Duper le numérique
Lors de mon précédent article, je ne m’étais pas rendu compte que le titre pouvait apparaître comme une sorte de promesse, et que nous allions, ensemble, réellement, apprendre à dresser les algorithmes. Quelques lecteurs m’en ont fait commentaire (merci à eux !), voici donc quelques outils pour tenter de duper le numérique.
Tout d’abord, la navigation privée et/ou le recours à un VPN (« Virtual Private Network », ou Réseau Privé Virtuel) sont les outils les plus classiques et les plus simples à mettre en œuvre. Au delà de la protection de vos données, je vous conseille vivement d’y avoir recours lors de vos réservations de déplacements et séjours (cela vaut donc aussi pour vos futurs visiteurs), puisque les tarifs qui vous seront proposés varieront significativement, que vous vous connectiez depuis un PC ou un Mac. Il s’agit là de présupposés sur votre catégorie socio-professionnelle, c’est de la pure discrimination. Le recours à un VPN vous permettra d’éviter ce biais.
Un peu plus « geek » mais assez amusant, vous pouvez opter pour la technique dite de l’offuscation. Cela consiste à saturer le système d’informations aléatoires. Ce dernier, submergé de datas en tous genres, n’est plus en capacité de dresser votre profil, devenu totalement incohérent. Le module adnauseam clique sur toutes les publicités qui apparaissent au cours de votre navigation, c’est une extension parfaite pour brouiller vos signaux sur les internets.

==*==

Répondez aux questions suivantes d'après l'extrait sur les moyens de duper le numérique.
1. Que signifie le sigle VPN ?
2. Selon quoi les tarifs proposés lors des réservations de déplacements et séjours varient-ils ?
3. Que fait le module adnauseam ?
Le matériel placé ensuite provient d'une autre source.

**Données fournies:**
==*==

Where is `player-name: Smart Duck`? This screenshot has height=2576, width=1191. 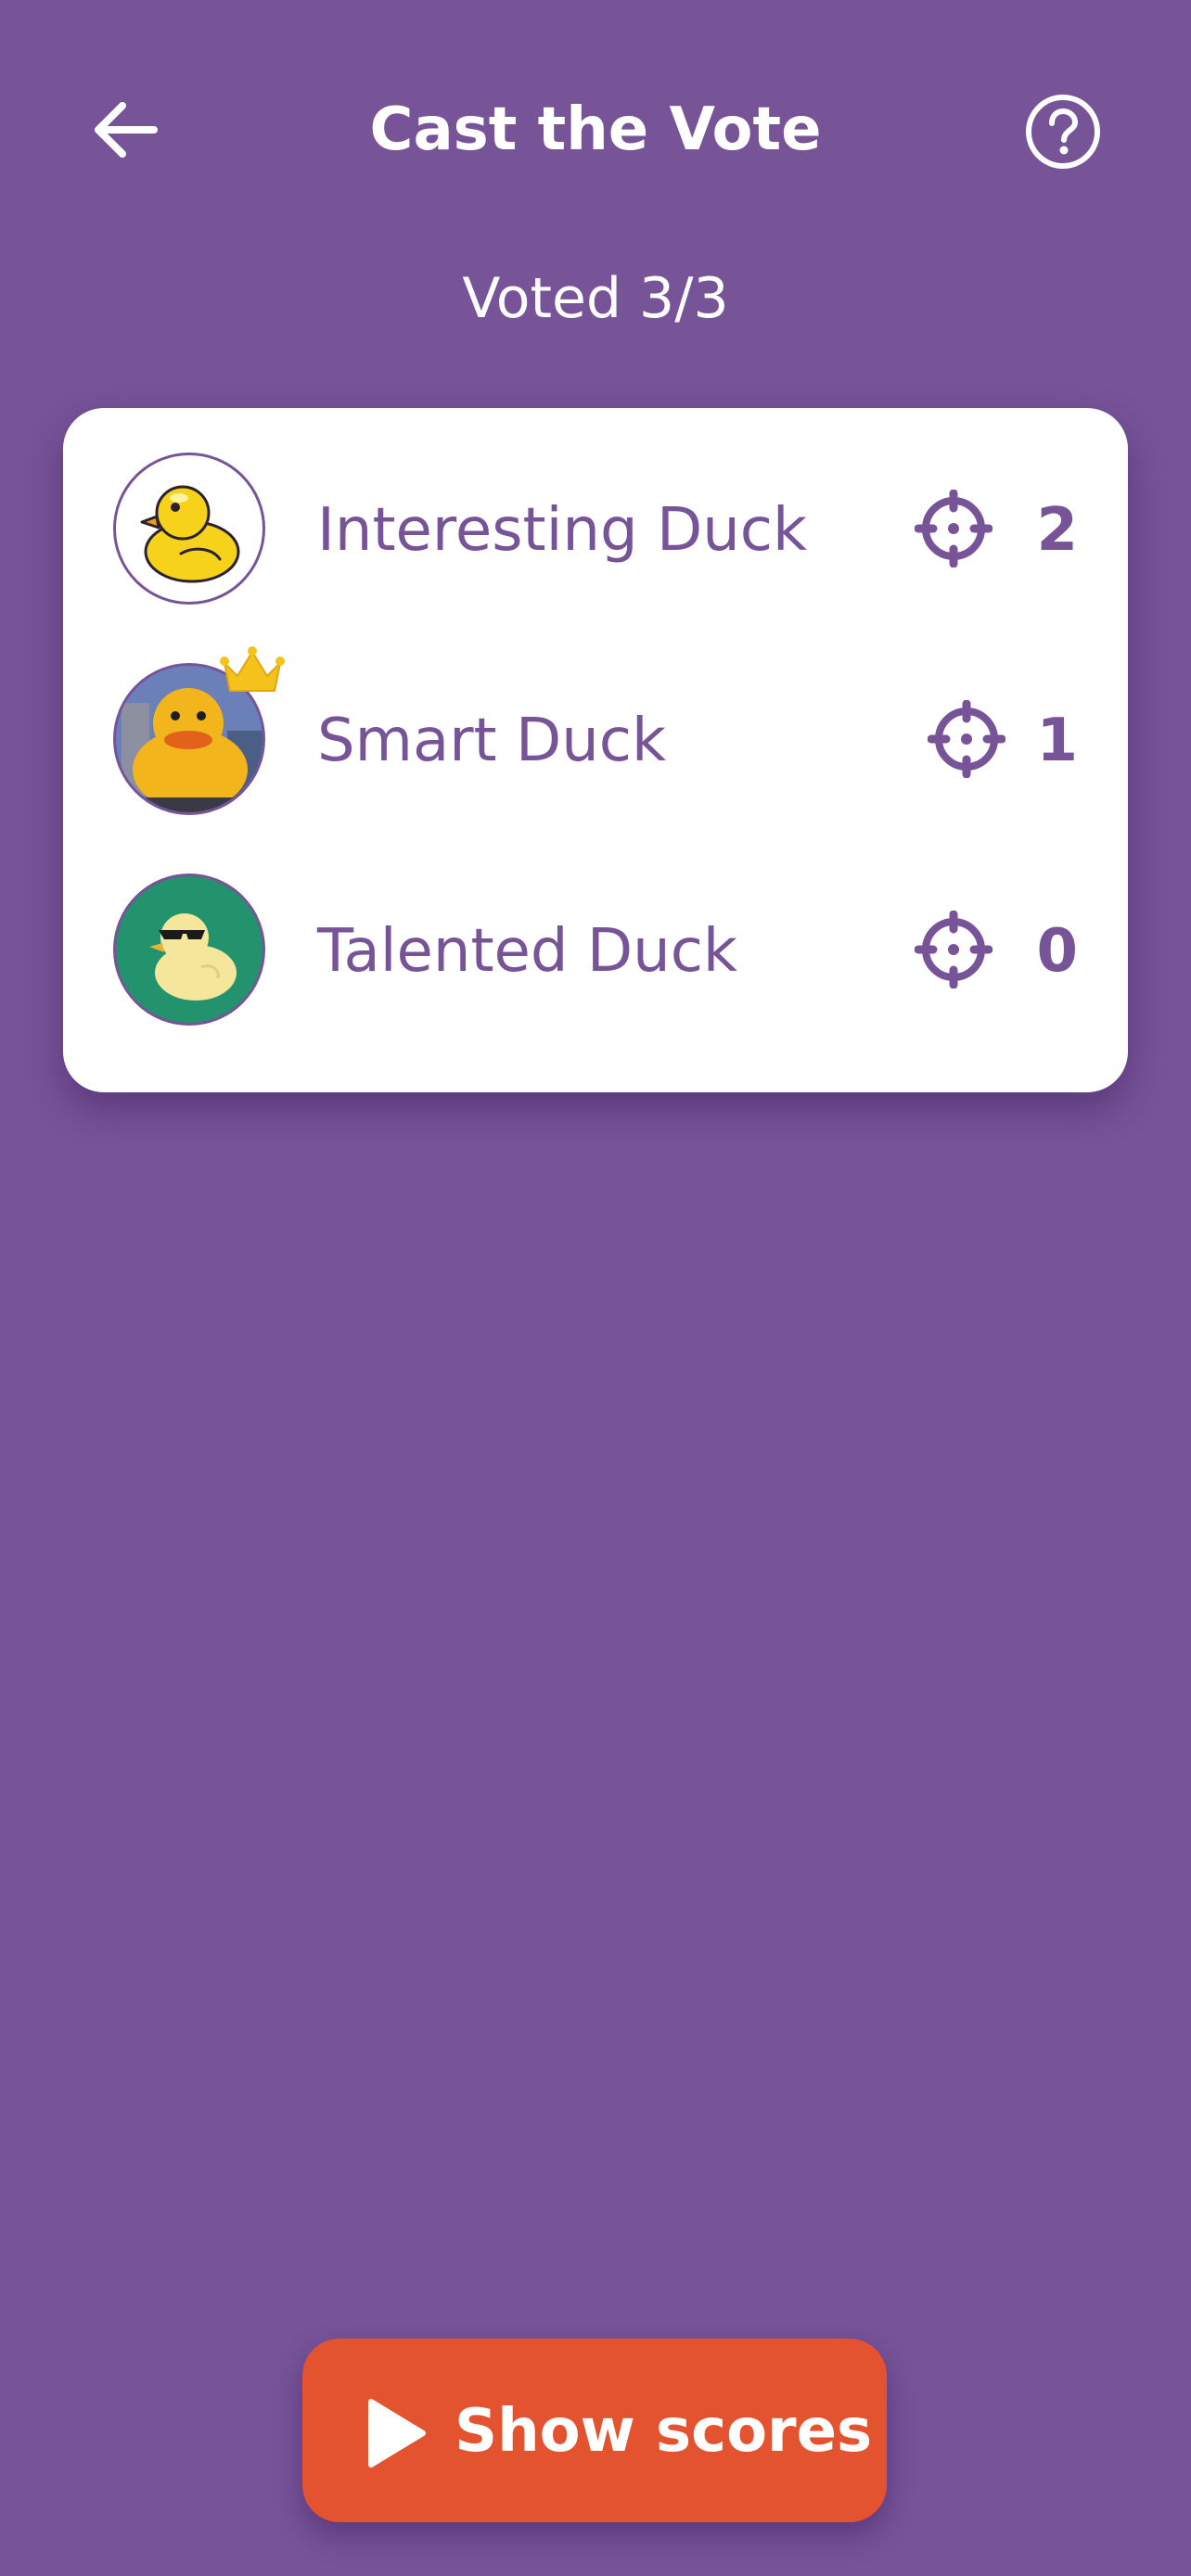
player-name: Smart Duck is located at coordinates (492, 741).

==*==

**Corrigé proposé:**
1. VPN signifie « Virtual Private Network », ou Réseau Privé Virtuel.
2. Ils varient selon que l'on se connecte depuis un PC ou un Mac.
3. Il clique sur toutes les publicités qui apparaissent au cours de la navigation.